Cyber-Ark is planning to unveil v6.0 of its Privilege Identity Management Suite (PIMs) at the Infosecurity Europe show next month, Adam Bosnian, the firm's vice president of products, strategy and sales, has revealed.

Speaking with Infosecurity at Gartner's Business Process Management Summit in London last week, Bosnian said that version 6.0 of PIMS will be a major step forward for Cyber-Ark, focusing on a privilege user account control.

"We have just started a publicity campaign centering on `got privilege' in the US which seeks to explain about the need to protect user accounts – and their privilege capabilities – in a corporate setting", he said.

"We are seeing a lot of interest in privilege user management amongst our major customers. Privilege users often have multiple contacts in their accounts and this can pose a potentially serious security risk to an organisation if a high privilege account is compromised", he added.

According to Bosnian, the problem of securing privileged accounts within a corporate environment is a potentially major one, as it requires a "top down" approach to IT security.

It's against this backdrop that Cyber-Ark, he said, announced some extra functionality with its PIMS software last November, and v6.0 is the fruition of that announcement.

The plan with PIMS 6.0 is that it will allow the company to become the first IT security vendor to provide a unified, policy-driven approach for shared-account/software-account password management (SAPM) and super-user privilege management (SUPM).

Features of the expanded suite include an automatic privileged account detection capability which, by using distributed architecture, allows companies to adhere to relevant audit and compliance legislation such as PCI DSS and Sarbanes Oxley.

Bosnian says that security gaps in current standalone SUPM solutions are due in part to the struggle with silo-ed Unix security solutions that only address granular access privileges of super-user accounts at the point of usage.

These siloed solutions simply address a portion of the security and compliance challenges that organisations face around super-user accounts.
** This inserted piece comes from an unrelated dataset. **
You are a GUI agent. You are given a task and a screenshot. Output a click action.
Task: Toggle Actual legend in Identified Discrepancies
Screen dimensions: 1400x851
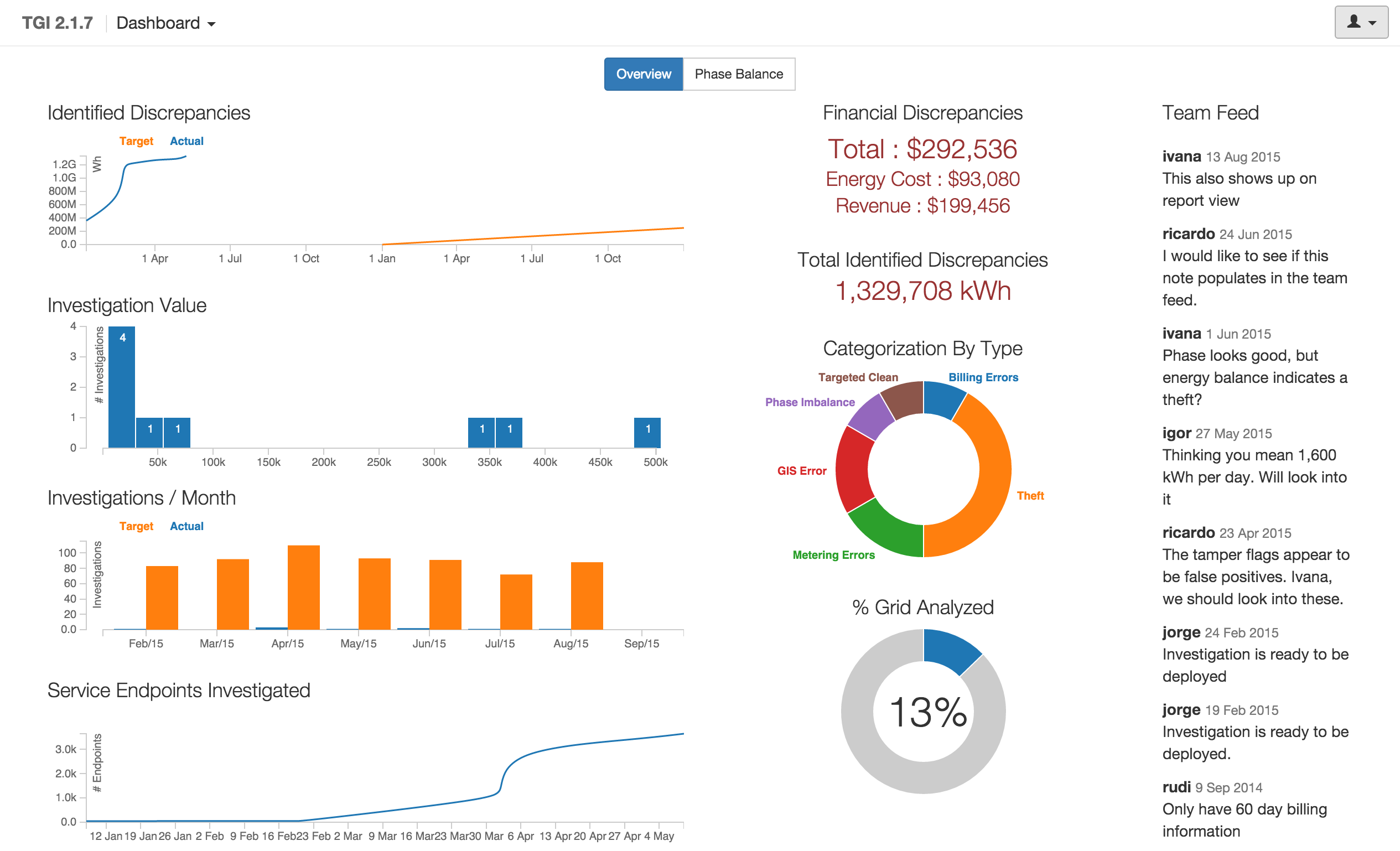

These challenges include the management of the super-user account itself and the underlying credentials, as well as the need for centralised management, control and auditing on these accounts.

It's against this backdrop that PIMS 6.0 will remove the need for separate SUPM and SAPM implementations, so giving companies a central point of control – and a single user interface for enforcement of common policies across all shared and super-user accounts, as well as their associated activities.

Key features of PIMS 6.0, says Bosnian, will include granular super-user access controls, as well as intelligent privileged account detection.

This latter facility is billed as lowering implementation costs, as well as reducing the overhead required to add in new users and systems as they are commissioned.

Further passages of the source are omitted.